- [Page text]:
-- Begin --
The adjustment is pretty weird. Being someone's girlfriend for a couple of years, and suddenly being on your own. But I really am appreciating the time I have gained for myself. And the both of us have never felt more free. We were good together, but maybe this is a blessing in disguise. I'm glad we ended things in good terms. At least there's a chance that he can be in my life forever, even just as friends. It's better than nothing at all. And besides, I missed being independent. I'm doing things I couldn't imagine I could ever do alone. I'm having fun, I'm getting my way, and I'm focusing on the right things. Acceptance is key.

Sunday, February 26, 2012

It's taking too long

Day 13

Seems like a normal day to any other person. It's a Sunday so they're probably dreading the fact that the weekend is ending. I used to love Sundays. Cause I know that despite the fact that the weekend is almost over, I know that I would spend the next day with you. We'd lay around and do nothing, like we would when we're not together. But the difference was we WERE together. And it just makes even just bumming around so much better. But now that day comes to bite me in the ass. Now I dread Mondays like no one has before. An entire day looking for people to spend it with, trying to kill time, and acting like everything is a-okay. When it's not okay, and I don't want to kill time, and I don't wanna be with anyone else but you.
-- End --
- [Problems to work on]:
1. Answer these from the blog post:
(a) For how long was the writer someone's girlfriend?
(b) What date heads the "It's taking too long" entry?
(c) Which day of the week does the writer now dread?
2. Put this sentence from the blog post into Spanish: "Now I dread Mondays like no one has before."
3. Retype the stretch of the blog post that opens with the words containing "Seems like a" and closes with "else but you.".

- [Data section]:
-- Begin --
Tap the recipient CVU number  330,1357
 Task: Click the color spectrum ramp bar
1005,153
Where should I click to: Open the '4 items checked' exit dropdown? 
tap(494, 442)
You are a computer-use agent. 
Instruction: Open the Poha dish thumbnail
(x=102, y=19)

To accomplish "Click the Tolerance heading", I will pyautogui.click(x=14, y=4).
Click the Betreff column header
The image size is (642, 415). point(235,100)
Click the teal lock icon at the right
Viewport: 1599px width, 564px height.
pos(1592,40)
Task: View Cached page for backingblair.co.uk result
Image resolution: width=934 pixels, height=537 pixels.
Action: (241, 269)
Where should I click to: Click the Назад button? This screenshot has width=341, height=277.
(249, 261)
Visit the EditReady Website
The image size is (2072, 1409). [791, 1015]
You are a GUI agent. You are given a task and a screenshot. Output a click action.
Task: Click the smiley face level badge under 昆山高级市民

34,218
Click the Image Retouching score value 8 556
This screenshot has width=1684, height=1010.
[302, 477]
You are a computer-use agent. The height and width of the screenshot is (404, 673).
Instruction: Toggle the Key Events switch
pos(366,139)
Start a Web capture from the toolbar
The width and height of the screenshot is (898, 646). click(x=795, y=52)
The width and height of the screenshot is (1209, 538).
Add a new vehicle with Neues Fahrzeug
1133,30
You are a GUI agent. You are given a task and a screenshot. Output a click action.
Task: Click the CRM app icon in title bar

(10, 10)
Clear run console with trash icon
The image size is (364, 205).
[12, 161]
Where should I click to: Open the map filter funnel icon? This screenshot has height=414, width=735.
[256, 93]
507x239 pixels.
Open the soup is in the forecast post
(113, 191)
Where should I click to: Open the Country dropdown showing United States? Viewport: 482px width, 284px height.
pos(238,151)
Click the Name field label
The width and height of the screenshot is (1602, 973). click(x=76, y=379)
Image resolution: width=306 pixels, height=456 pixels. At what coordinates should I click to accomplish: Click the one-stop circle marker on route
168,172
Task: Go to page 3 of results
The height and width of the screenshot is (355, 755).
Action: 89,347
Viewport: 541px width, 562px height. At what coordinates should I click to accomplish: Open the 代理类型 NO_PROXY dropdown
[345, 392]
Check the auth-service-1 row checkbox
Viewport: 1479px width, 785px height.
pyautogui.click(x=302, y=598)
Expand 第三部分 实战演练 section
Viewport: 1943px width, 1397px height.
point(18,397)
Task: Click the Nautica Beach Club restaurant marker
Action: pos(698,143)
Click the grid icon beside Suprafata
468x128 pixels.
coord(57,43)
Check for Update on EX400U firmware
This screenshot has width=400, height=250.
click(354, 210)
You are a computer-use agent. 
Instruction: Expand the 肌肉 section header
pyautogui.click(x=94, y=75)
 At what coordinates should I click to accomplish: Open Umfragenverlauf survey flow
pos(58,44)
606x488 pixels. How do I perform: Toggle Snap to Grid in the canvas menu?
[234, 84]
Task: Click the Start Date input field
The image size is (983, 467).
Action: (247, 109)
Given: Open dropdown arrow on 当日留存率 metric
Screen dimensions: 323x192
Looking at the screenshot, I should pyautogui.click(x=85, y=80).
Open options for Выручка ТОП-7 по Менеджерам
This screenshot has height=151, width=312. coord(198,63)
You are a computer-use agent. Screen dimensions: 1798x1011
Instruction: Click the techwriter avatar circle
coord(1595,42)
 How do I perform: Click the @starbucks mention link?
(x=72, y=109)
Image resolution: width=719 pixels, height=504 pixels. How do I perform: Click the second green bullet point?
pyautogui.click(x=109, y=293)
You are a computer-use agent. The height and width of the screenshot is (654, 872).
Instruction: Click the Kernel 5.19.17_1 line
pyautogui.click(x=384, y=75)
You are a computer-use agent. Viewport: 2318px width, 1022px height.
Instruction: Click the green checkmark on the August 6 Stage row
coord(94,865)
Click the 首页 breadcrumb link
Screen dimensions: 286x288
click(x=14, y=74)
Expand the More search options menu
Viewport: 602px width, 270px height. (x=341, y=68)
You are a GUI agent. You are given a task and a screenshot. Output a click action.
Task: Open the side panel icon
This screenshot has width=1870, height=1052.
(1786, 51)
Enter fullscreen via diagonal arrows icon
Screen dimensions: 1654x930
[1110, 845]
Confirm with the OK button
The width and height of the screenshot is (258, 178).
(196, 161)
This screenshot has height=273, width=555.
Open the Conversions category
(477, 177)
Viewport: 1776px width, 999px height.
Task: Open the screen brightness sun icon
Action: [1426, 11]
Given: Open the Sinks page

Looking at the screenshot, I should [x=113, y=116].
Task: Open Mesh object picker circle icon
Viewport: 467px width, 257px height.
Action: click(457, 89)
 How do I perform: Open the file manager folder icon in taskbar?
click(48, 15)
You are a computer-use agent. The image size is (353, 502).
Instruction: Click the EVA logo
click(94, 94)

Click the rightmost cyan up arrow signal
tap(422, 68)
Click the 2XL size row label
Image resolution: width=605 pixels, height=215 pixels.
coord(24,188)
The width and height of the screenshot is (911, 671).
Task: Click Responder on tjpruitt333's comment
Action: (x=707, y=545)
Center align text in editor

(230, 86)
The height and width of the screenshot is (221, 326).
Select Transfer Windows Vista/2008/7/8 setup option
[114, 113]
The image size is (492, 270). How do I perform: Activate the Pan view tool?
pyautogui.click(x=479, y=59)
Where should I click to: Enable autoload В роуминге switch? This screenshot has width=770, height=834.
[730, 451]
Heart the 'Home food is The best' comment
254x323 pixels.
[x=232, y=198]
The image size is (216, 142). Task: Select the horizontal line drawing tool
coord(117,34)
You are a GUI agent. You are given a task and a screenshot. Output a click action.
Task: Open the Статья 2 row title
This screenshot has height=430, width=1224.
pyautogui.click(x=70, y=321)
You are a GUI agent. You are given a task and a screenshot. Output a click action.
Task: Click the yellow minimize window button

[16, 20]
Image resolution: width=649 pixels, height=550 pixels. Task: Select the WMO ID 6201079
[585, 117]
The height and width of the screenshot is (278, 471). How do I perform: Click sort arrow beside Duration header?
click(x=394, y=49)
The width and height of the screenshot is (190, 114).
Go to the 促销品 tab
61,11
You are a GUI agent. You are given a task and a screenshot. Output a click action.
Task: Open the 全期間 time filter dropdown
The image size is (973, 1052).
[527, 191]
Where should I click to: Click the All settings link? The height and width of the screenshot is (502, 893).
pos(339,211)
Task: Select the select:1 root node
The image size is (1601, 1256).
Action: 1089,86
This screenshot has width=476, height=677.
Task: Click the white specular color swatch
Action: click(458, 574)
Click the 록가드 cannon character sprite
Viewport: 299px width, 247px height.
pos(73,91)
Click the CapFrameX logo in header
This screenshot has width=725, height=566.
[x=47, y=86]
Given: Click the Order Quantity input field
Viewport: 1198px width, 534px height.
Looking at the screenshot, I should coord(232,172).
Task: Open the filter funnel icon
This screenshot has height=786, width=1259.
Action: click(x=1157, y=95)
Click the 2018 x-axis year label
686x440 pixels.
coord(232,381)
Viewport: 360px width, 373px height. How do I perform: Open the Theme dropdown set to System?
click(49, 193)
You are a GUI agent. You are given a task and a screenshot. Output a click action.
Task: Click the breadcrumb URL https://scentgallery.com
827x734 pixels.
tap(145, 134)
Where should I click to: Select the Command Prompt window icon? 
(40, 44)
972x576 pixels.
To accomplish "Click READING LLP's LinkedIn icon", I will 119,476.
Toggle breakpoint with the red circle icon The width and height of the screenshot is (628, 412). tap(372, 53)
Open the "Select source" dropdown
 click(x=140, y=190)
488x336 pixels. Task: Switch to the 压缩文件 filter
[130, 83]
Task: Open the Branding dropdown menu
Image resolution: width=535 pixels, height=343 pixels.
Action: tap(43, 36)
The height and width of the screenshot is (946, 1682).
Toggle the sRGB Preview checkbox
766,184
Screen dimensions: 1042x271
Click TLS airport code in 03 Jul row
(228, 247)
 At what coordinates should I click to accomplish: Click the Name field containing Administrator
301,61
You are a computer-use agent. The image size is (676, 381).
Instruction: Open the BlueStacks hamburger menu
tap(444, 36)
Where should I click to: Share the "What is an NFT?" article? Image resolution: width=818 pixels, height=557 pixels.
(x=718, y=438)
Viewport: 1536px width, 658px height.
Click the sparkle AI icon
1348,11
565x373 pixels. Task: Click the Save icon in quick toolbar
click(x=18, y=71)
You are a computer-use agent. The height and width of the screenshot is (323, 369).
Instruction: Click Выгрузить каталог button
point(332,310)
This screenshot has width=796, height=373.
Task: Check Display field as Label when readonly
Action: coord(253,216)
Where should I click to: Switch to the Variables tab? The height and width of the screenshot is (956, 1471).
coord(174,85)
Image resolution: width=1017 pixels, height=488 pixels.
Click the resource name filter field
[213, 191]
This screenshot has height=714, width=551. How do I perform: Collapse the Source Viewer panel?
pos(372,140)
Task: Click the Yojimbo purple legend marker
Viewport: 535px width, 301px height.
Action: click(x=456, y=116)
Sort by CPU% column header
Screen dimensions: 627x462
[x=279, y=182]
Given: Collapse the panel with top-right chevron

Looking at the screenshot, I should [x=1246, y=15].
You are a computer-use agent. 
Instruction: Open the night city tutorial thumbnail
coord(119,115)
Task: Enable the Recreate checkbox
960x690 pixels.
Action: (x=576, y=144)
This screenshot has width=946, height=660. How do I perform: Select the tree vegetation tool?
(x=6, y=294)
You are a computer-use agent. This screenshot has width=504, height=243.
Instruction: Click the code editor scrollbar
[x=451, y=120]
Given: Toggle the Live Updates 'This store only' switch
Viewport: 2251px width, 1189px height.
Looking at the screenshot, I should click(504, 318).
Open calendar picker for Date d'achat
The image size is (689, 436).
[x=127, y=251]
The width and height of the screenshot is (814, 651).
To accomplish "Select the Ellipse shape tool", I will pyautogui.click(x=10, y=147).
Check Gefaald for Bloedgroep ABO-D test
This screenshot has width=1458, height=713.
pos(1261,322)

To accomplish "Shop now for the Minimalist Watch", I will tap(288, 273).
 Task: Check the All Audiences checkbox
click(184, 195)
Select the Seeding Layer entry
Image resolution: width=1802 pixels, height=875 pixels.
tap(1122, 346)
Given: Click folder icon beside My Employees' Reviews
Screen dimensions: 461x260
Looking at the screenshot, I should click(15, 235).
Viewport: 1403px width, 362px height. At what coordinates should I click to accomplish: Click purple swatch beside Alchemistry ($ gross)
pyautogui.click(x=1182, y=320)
-- End --
- [Responses for each task]:
1.
(a) A couple of years.
(b) Sunday, February 26, 2012.
(c) Mondays.

2. Ahora temo los lunes como nadie lo ha hecho antes.

3.
Seems like a normal day to any other person. It's a Sunday so they're probably dreading the fact that the weekend is ending. I used to love Sundays. Cause I know that despite the fact that the weekend is almost over, I know that I would spend the next day with you. We'd lay around and do nothing, like we would when we're not together. But the difference was we WERE together. And it just makes even just bumming around so much better. But now that day comes to bite me in the ass. Now I dread Mondays like no one has before. An entire day looking for people to spend it with, trying to kill time, and acting like everything is a-okay. When it's not okay, and I don't want to kill time, and I don't wanna be with anyone else but you.